◆ **Requirement**
Given the entries that follow, write out exactly the lines starting at the one containing "Task: Uncheck the" and ending at the one containing "Toggle Layouts visibility", both ends included, and only those.

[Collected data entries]
* * *

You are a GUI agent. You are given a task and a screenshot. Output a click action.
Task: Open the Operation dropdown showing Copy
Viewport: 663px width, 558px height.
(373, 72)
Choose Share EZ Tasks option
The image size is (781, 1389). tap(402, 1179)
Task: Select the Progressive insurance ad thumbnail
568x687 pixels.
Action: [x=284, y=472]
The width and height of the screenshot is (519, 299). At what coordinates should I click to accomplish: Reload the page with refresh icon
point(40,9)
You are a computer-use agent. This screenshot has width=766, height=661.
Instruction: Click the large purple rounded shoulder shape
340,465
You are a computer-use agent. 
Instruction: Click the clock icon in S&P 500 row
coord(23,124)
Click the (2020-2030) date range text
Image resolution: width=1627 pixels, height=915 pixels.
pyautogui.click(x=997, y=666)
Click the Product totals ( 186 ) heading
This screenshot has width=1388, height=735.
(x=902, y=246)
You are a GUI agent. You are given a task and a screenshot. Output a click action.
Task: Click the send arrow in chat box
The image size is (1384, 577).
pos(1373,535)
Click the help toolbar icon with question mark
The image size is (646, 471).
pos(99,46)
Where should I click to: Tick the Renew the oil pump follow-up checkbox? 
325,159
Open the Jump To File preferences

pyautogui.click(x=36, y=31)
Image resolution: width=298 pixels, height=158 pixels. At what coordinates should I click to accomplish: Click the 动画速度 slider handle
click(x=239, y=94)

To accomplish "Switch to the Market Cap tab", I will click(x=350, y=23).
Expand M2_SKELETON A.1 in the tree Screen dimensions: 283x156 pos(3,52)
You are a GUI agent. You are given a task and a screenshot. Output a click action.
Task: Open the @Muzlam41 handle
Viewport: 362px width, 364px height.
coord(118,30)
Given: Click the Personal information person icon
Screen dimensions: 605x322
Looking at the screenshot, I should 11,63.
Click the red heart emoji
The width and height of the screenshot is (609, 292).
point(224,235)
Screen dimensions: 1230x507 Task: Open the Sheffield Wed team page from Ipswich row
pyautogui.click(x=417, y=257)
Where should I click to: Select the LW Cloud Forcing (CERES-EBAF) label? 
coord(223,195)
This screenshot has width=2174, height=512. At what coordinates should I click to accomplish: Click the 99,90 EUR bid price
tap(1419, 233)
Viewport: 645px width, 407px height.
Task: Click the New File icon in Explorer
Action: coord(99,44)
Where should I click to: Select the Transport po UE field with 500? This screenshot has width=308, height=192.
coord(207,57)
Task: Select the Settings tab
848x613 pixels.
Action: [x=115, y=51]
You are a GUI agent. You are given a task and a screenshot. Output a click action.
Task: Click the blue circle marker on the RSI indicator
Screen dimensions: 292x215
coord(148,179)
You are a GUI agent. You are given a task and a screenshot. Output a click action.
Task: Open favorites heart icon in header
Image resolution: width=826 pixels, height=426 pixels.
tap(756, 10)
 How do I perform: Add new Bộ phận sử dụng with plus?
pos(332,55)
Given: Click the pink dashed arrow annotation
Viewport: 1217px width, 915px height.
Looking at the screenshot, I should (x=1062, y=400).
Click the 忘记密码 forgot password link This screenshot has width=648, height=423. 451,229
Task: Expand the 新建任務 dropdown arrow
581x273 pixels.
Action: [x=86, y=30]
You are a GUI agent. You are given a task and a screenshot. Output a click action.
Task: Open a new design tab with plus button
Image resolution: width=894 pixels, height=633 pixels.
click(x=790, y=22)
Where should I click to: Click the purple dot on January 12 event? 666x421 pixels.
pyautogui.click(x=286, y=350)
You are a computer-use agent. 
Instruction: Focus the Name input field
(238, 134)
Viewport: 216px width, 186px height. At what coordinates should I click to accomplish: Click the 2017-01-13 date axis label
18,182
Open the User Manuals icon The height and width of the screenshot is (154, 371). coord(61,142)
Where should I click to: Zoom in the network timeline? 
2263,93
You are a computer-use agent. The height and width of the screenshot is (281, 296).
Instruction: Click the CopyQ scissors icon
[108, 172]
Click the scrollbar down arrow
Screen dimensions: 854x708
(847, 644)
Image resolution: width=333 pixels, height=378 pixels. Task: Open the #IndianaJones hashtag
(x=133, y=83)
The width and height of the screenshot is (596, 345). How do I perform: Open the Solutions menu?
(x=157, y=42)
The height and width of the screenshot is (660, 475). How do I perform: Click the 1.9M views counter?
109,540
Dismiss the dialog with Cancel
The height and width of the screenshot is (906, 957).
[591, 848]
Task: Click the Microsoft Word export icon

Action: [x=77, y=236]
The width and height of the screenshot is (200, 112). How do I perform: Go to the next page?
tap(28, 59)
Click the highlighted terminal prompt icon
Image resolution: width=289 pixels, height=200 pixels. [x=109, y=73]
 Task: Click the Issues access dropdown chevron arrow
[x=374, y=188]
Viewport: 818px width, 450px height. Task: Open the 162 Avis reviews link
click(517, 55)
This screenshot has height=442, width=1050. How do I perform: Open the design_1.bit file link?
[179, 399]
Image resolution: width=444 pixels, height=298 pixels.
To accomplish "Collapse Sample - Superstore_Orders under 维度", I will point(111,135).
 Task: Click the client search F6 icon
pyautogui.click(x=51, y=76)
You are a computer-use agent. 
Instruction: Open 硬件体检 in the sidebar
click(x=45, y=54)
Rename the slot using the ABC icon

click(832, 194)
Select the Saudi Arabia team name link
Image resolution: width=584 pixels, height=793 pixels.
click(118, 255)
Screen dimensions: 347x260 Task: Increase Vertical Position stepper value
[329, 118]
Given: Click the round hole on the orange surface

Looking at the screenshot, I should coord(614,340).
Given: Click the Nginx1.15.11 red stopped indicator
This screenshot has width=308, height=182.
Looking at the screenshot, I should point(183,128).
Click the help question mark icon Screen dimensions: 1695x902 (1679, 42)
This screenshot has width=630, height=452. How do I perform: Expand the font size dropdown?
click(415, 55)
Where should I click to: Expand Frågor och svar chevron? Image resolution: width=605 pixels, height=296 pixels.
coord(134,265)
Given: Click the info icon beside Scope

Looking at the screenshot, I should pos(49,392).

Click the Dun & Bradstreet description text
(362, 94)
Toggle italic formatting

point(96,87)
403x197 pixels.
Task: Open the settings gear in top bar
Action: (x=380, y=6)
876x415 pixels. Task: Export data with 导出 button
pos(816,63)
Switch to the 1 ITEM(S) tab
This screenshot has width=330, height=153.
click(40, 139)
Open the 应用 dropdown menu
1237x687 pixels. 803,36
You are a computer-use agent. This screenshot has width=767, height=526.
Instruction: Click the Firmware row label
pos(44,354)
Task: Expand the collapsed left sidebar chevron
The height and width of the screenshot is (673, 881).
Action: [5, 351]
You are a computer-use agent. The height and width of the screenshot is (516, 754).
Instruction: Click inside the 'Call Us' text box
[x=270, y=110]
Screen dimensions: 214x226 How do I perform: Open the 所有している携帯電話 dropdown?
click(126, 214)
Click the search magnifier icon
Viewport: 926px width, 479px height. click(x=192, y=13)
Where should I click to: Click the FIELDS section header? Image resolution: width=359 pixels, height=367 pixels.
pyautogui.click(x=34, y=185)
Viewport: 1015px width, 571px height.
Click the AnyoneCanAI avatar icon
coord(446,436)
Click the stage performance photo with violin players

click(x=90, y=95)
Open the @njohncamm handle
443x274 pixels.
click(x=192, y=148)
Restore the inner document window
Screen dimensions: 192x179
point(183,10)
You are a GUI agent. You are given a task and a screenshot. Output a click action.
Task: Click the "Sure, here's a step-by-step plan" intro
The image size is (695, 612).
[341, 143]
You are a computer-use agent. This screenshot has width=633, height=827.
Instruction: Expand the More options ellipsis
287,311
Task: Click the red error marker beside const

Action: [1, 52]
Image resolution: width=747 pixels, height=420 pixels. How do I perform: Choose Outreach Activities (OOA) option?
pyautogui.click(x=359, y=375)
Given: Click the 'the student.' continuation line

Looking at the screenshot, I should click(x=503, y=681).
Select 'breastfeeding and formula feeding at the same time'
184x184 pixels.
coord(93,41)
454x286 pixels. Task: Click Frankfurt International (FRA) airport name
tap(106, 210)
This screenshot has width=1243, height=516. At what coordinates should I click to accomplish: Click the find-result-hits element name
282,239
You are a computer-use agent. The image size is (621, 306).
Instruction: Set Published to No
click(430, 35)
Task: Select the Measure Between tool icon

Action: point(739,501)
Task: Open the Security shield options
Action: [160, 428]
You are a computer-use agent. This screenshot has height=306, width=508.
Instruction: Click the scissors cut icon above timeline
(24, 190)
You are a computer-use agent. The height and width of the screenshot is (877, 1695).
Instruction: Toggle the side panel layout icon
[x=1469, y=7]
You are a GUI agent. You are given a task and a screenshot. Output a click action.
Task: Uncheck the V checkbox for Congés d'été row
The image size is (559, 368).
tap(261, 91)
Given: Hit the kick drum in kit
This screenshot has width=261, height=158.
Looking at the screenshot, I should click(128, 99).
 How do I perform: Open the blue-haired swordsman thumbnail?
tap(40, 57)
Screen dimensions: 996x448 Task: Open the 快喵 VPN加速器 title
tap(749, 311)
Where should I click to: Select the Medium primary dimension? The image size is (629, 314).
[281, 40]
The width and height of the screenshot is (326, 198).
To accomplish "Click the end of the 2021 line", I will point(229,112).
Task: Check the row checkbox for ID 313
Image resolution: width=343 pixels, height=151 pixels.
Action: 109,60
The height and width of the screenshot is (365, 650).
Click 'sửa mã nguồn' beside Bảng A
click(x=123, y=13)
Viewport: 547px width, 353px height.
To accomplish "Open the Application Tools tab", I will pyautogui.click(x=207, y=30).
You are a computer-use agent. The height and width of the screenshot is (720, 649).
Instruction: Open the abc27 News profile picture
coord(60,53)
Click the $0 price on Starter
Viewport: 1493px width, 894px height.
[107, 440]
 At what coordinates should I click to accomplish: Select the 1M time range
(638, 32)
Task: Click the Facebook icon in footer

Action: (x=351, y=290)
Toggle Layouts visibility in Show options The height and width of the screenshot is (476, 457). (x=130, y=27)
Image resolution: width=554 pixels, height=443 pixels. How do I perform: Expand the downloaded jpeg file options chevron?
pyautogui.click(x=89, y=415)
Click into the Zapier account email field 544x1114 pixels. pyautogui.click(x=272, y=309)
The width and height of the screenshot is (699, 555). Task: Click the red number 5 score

* * *

◆ **Result of the task**
Task: Uncheck the V checkbox for Congés d'été row
The image size is (559, 368).
tap(261, 91)
Given: Hit the kick drum in kit
This screenshot has width=261, height=158.
Looking at the screenshot, I should click(128, 99).
 How do I perform: Open the blue-haired swordsman thumbnail?
tap(40, 57)
Screen dimensions: 996x448 Task: Open the 快喵 VPN加速器 title
tap(749, 311)
Where should I click to: Select the Medium primary dimension? The image size is (629, 314).
[281, 40]
The width and height of the screenshot is (326, 198).
To accomplish "Click the end of the 2021 line", I will point(229,112).
Task: Check the row checkbox for ID 313
Image resolution: width=343 pixels, height=151 pixels.
Action: 109,60
The height and width of the screenshot is (365, 650).
Click 'sửa mã nguồn' beside Bảng A
click(x=123, y=13)
Viewport: 547px width, 353px height.
To accomplish "Open the Application Tools tab", I will pyautogui.click(x=207, y=30).
You are a computer-use agent. The height and width of the screenshot is (720, 649).
Instruction: Open the abc27 News profile picture
coord(60,53)
Click the $0 price on Starter
Viewport: 1493px width, 894px height.
[107, 440]
 At what coordinates should I click to accomplish: Select the 1M time range
(638, 32)
Task: Click the Facebook icon in footer

Action: (x=351, y=290)
Toggle Layouts visibility in Show options The height and width of the screenshot is (476, 457). (x=130, y=27)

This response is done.